Your objective ▸ Give back each line of the listing below that contains the string "height".

Exercise material ▸
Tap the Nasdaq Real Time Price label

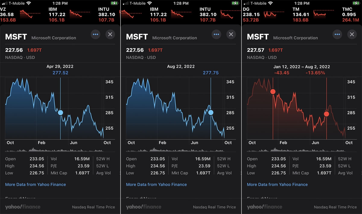(94, 207)
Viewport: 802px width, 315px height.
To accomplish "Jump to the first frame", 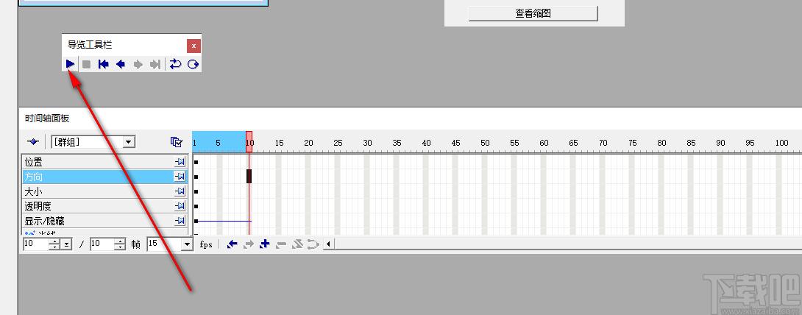I will click(103, 64).
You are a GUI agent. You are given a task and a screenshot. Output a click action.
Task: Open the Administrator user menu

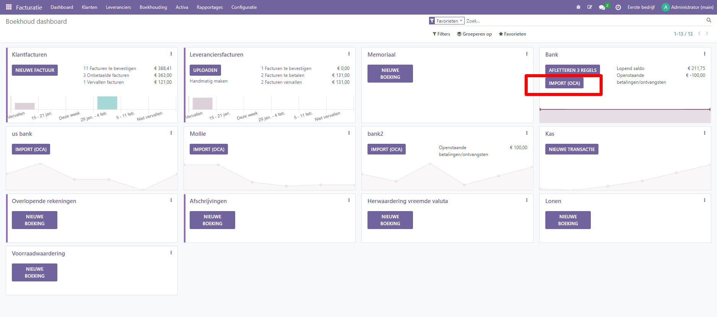tap(688, 7)
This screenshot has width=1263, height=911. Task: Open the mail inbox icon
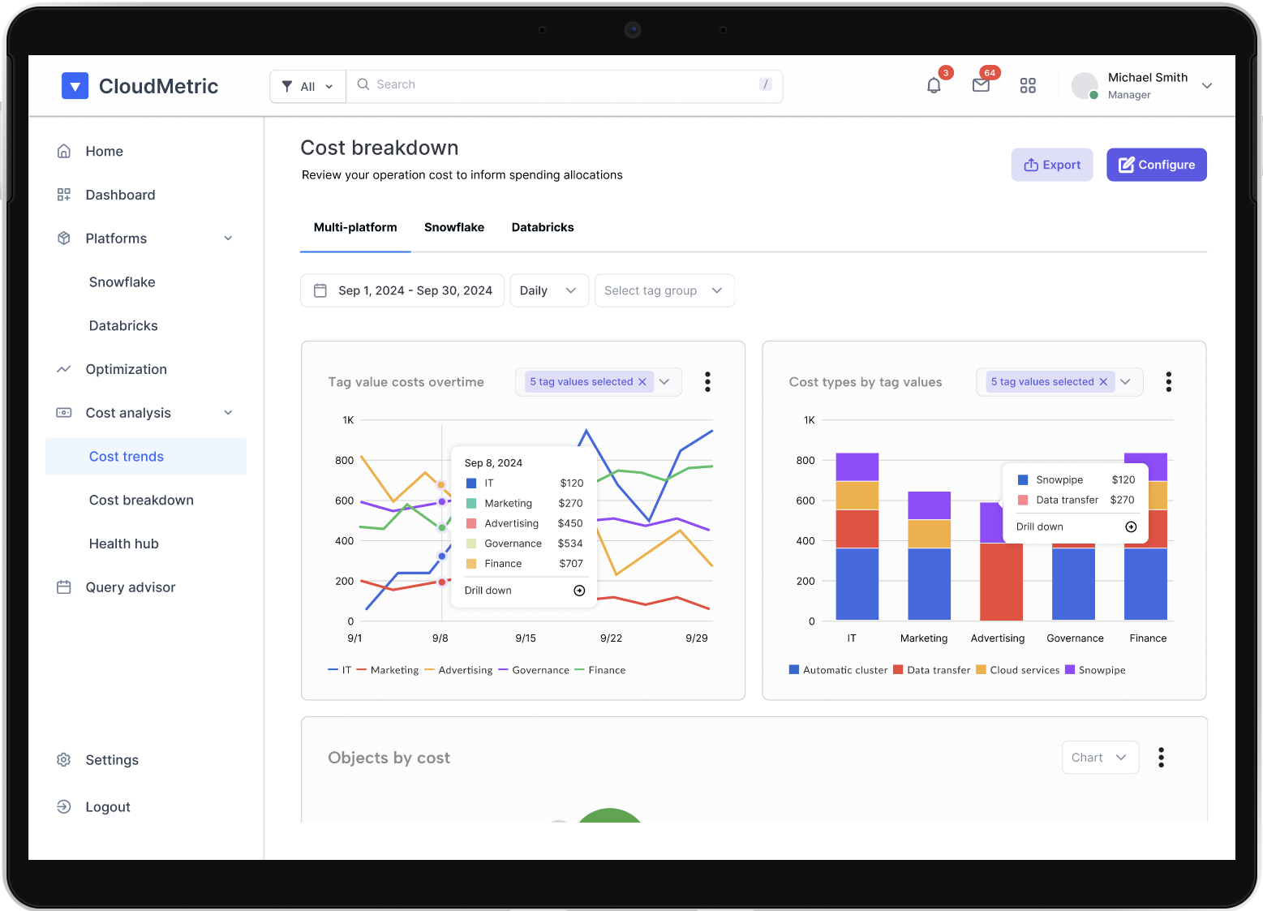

Worked solution ▸
Viewport: 802px width, 315px height.
This screenshot has width=1263, height=911. Task: Open the mail inbox icon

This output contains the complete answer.